Pendidikan memegang hal terpenting untuk kemajuan di
Negara ini, karena dengan pendidikan manusia di dunia ini memilki talenta untuk menghadapi dunia
luar. Pendidikan memainkan peran yang sangat strategis. Pendidikan memberi
banyak peluang untuk meningkatkan mutu kehidupan. Dengan pendidikan yang baik,
potensi kemanusiaan yang begitu kaya pada diri seseorang dapat terus
dikembangkan. Pada tingkat sosial, pendidikan dapat mengantarkan seseorang pada
pencapaian dan strata sosial yang lebih baik. Secara akumulatif, pendidikan
dapat membuat suatu masyarakat lebih beradab. Dengan demikian, pendidikan,
dalam pengertian yang luas, berperan sangat penting dalam proses transformasi
individu dan masyarakat.
Pendidikan di Indonesia masih terjerambab dalam beragam
permasalahan. Upaya-upaya perbaikan dari pemerintah Indonesia hanya mampu
menyentuh aspek struktural dan operasional seperti halnya perancangan kurikulum
baru dan sertifikasi guru. Tentunya ini menimbulkan sebuah pertanyaan, apakah
semua upaya yang dilakukan oleh pemerintah ini berarti bagi pendidikan di
Indonesia?.
Keadaan yang terjadi dalam dunia pendidikan ini
menimbulkan penurunan kasta pendidikan menjadi pengajaran yang menjadikan
capaian kognitif-akademik sebagai output tunggal. Guru hanya berperan sebagai
operator pengetahuan, tugasnya tidak
lain adalah memproyeksikan pengetahuan. Proses belajar hanya sebatas menerima,
mencatat, menghafal dan mengerjakan soal-soal. Hal ini menyebabkan pendidikan
di Indonesia menjadi apa yang disebutkan oleh Freire yaitu “pendidikan gaya
banking”.
Pendidikan kita adalah pendidikan yang berorientasi
pada konsumsi pengetahuan kurang focus pada bagaimana pengetahuan diproduksi.

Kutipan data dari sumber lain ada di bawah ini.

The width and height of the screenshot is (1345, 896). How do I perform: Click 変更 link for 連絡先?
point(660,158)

Data empiric yang menunjukkan bahwa pendidikan kita lebih lebih banyak
merupakan konsumsi pengetahuan, sebagai berikut:
1.
Pendidikan
berorientasi pada pengajaran
Output pendidikan formal yang ada di Indonesia ini
menghasilkan produk yang sama di setiap lulusan. Misalnya pendikan di tingkat
SMA, baik mereka yang berasa jurusan IPA, IPS maupun Bahasa mereka memilki
potensi yangm sama. Mengapa hal tersebut terjadi, karena ouput pendidikan di
Indonesia ini sudah terlanjur di standarisasi oleh pemerintah.
2.
Verbalisme
pendidikan
Di dunia pendidikan di Indonesia ini
masih banyak yang menggunakan metode ceramah dalam proses belajar mengajarnya.

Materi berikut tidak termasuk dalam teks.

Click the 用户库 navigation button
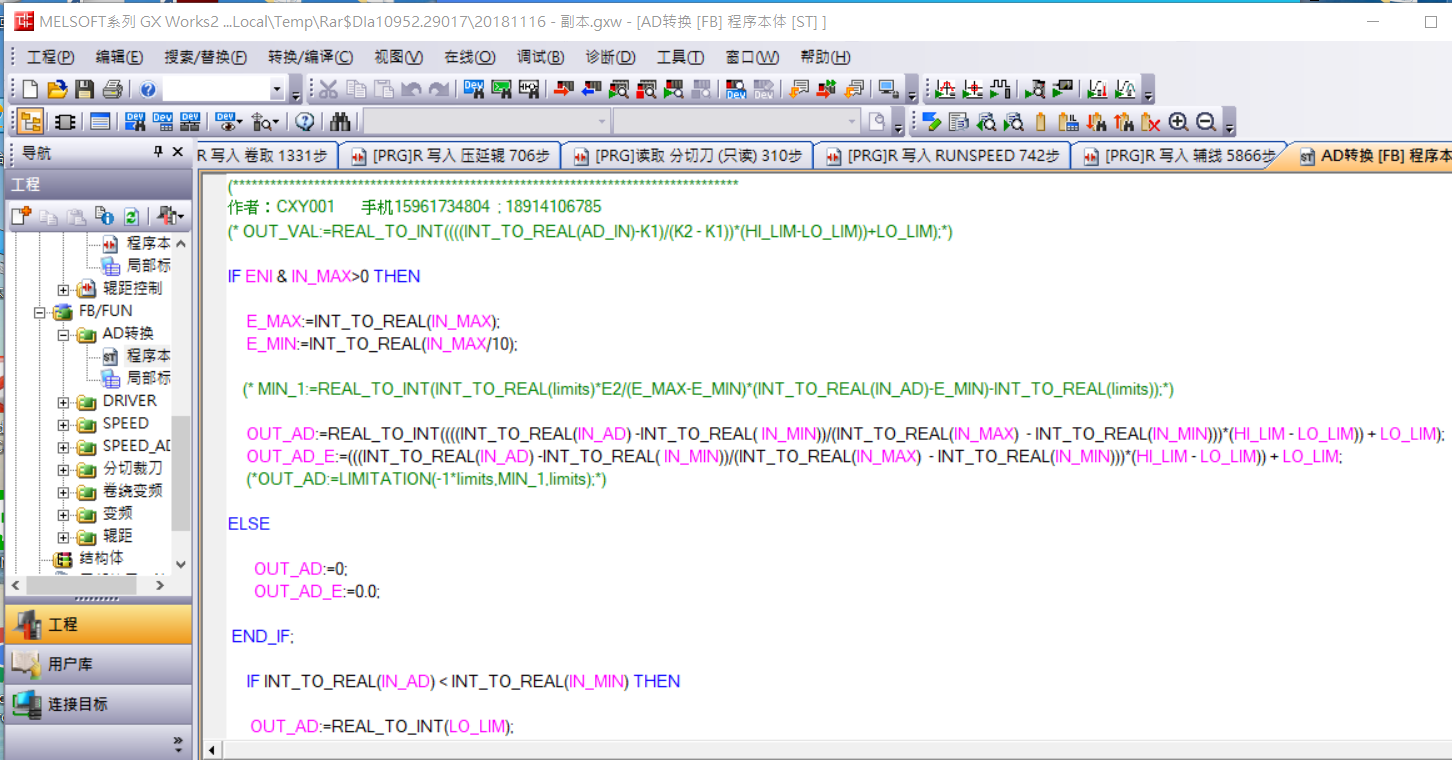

Hal ini membuat siswa dalam belajar hanya mendengar, mencatat, dan menghafal.
Misalnya saja, dalam matematika siswa terkadang banyak yang hanya menghafal
rumus namun mereka tidak mengetahui dari mana rumus tersebut ditemukan. Hal ini
yang menyebabkan siswa lebih cenderung menghafal daripada memahami.
3.
Pengetahuan yang
terbirokratisasi
Seperti yang telah dijelaskan diatas bahwa
pendidikan di Indonesia ini sudah di standarisasi oleh standar kompetensi,
kompetensi dasar, indicator, materi pokok, dan alokasi wantu secara sistematik.
Dan biasanya di sekolah siswa diberikan buku-buku pelajaran yang sudah di
standarisasi oleh pemerintah, dan akhirnya siswa tidak berfikir untuk
mengeksplor pengetahuannya dengan mencari sumber-sumber lain. Siswa selalu
mendewakan buku.
4.
Ruang refleksi
terbatas
Ruang reflekdi yang dimiliki siswa sebatas hanya
dialog guru dan siswa. Selayaknya guru menempatkan siswa sebagai subjek yang
mempunyai kebebasan untuk mengembangkan pertanyaan yang mengarah pada “kemengapaan”. Hal ini
menyebabkan siswa tidak berfikir kritis dan siswa hanya mengikuti apa yang
diberikan oleg guru saja.
Berdasarkan
uraian tersebut, masalah yang teridentifikasi adalah proses
pendidikan/pembelajaran masih menunjukkan :
1.
Guru masih
mempunyai peran sentral dalam pemebelajaran;
2.
Siswa memperoleh
pengetahuan hanya menghafal saja bukan memahami;
3.
Pengetahuan
bersifat konsumtif daripada memproduksi pengetahuan, karena siswa hanya berpaku
hanya satu buku mata pelajaran saja.